This article briefly describes the steps for running M-Star computational fluid dynamics software on an Azure virtual machine (VM). It also presents the performance results of running M-Star on Azure.
M-Star is a multiphysics modeling package that simulates fluid flow, heat transfer, species transport, chemical reactions, particle transport, and rigid-body dynamics. It uses large eddy simulation and advanced lattice-Boltzmann algorithms that run entirely on GPUs. M-Star is used in the chemical, biopharmaceutical, and energy industries.
Why deploy M-Star on Azure?
- Modern and diverse compute options to align with your workload's needs
- The flexibility of virtualization without the need to buy and maintain physical hardware
- Rapid provisioning
- Technology that enables the creation of complex flow fields in a short amount of time
- Integrated post-processing capabilities, such as creating photorealistic renderings
Architecture
Download a Visio file of this architecture.
Components
- Azure Virtual Machines is used to create Windows and Linux VMs. For information about deploying VMs and installing drivers, see Windows VMs on Azure and Linux VMs on Azure.
- Azure Virtual Network is used to create a private network infrastructure in the cloud.
- Network security groups are used to restrict access to the VMs.
- A public IP address connects the internet to the VMs.
- A physical SSD is used for storage.
Compute sizing and drivers
For performance tests of M-Star on NDm A100 v4 and NC A100 v4 series Azure VMs, the Linux operating system was used. The following table provides the configuration details of these VMs.
Size | vCPU | Memory: GiB | Temporary storage (SSD): GiB | GPU | GPU memory: GiB | Maximum data disks | Maximum uncached disk throughput: IOPS / MBps | Maximum network bandwidth | Maximum NICs |
---|---|---|---|---|---|---|---|---|---|
Standard_NC48ads_A100_v4 | 48 | 440 | 2,246 | 2 | 160 | 24 | 60,000 / 2,000 | 40,000 Mbps | 4 |
Standard_ND96amsr_A100_v4 | 96 | 1,900 | 6,400 | 8 A100 80-GB GPUs (NVLink 3.0) | 80 | 32 | 80,000 / 800 | 24,000 Mbps | 8 |
Required drivers
To take advantage of the GPU capabilities of NC A100 v4 and NDm A100 v4 series VMs, you need to install NVIDIA GPU drivers.
M-Star installation
Before you install M-Star, you need to deploy and connect to a VM and install the required NVIDIA drivers.
For information about deploying the VM and installing the drivers, see one of these articles:
Important
NVIDIA Fabric Manager is required for VMs that use NVLink or NVSwitch.

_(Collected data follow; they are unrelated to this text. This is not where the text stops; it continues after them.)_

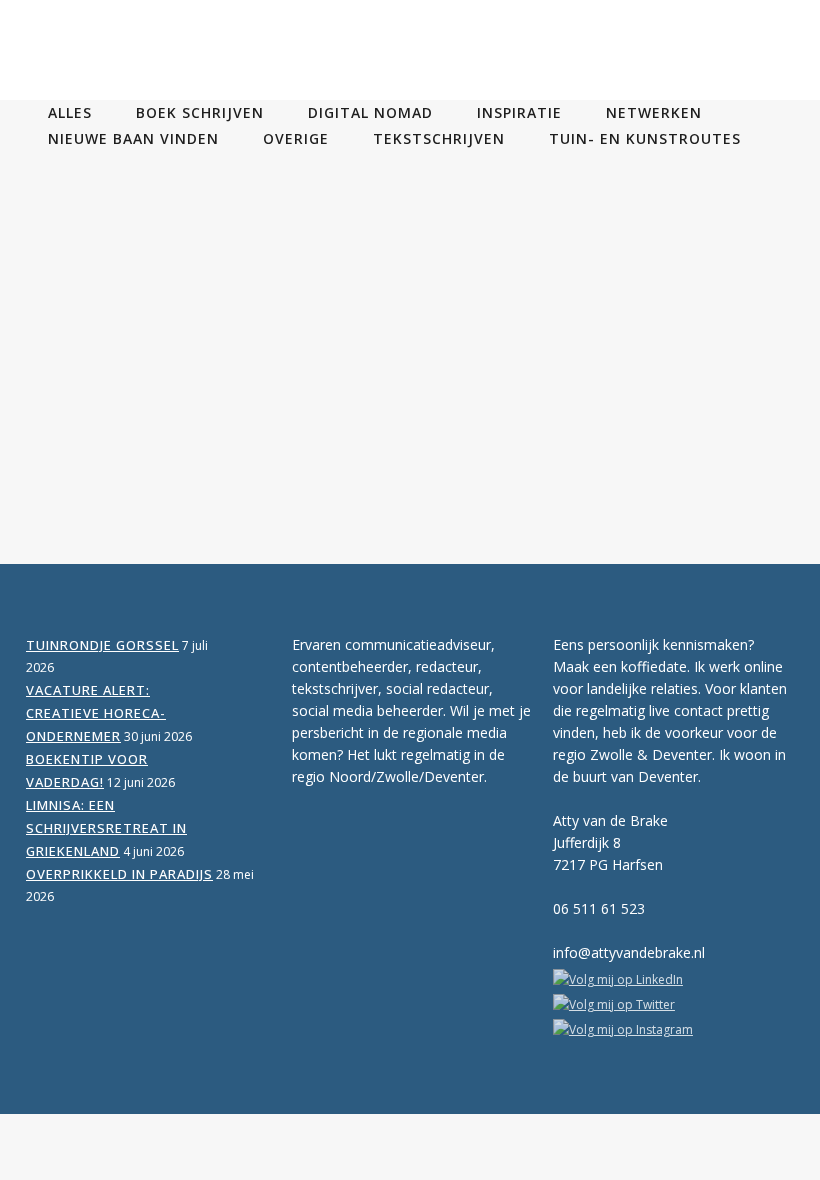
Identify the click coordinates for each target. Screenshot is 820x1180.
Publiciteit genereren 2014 (206, 247)
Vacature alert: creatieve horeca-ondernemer (96, 713)
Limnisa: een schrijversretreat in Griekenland (106, 828)
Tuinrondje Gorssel (102, 645)
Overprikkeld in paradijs (119, 874)
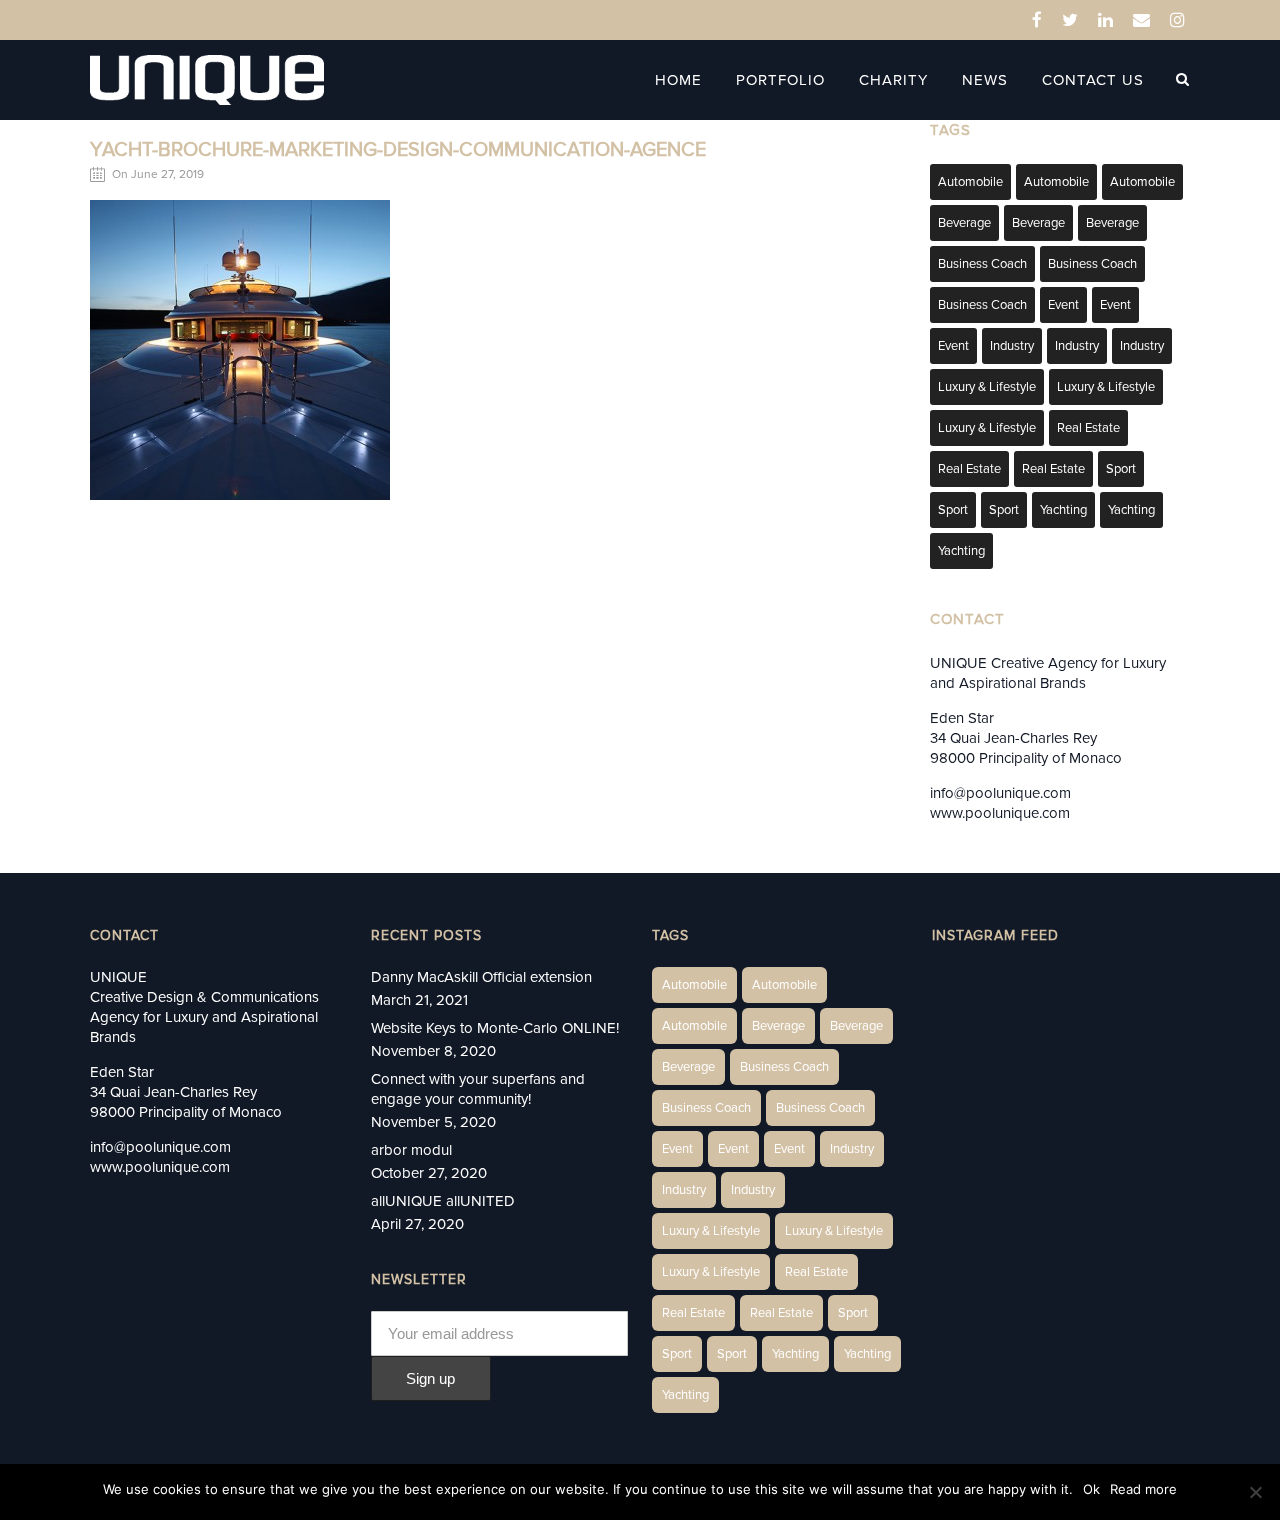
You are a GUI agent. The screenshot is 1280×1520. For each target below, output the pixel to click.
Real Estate (1088, 428)
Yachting (1063, 510)
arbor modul (411, 1150)
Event (1063, 305)
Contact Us (1093, 80)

The following table provides details about the operating system and NVIDIA drivers that were used for the performance tests.
Operating system version | OS architecture | GPU driver version | CUDA version | MPI |
---|---|---|---|---|
Linux (Ubuntu HPC 18.04 Gen 2) | x86-64 | 510.85.02 | 11.6 | openmpi-4.1.1 |
You can install M-Star from the M-Star installation page. For information about the installation process, see M-Star on Linux.
M-Star performance results
This performance analysis uses M-Star 3.8.27 on the Windows operating system. NC A100 v4 and NDm A100 v4 series VMs were used.
Two models were used to test the performance of M-Star on Azure VMs:
Model | Pipe_500 | Tank_1000 |
Number of grid points | 500 million | 1,000 million |
Results on NC A100 v4
Pipe_500 model
The following table shows the total runtimes and the relative speed increase as the number of GPUs is increased from one to two.
VM size | Number of GPUs | Total runtime, in seconds | Speed increase |
---|---|---|---|
Standard_NC96ads_A100_v4 | 1 | 15,921.18 | NA |
Standard_NC96ads_A100_v4 | 2 | 8,347.98 | 1.91 |
Tank_1000 model
The following table shows the elapsed time for running the Tank_1000 model.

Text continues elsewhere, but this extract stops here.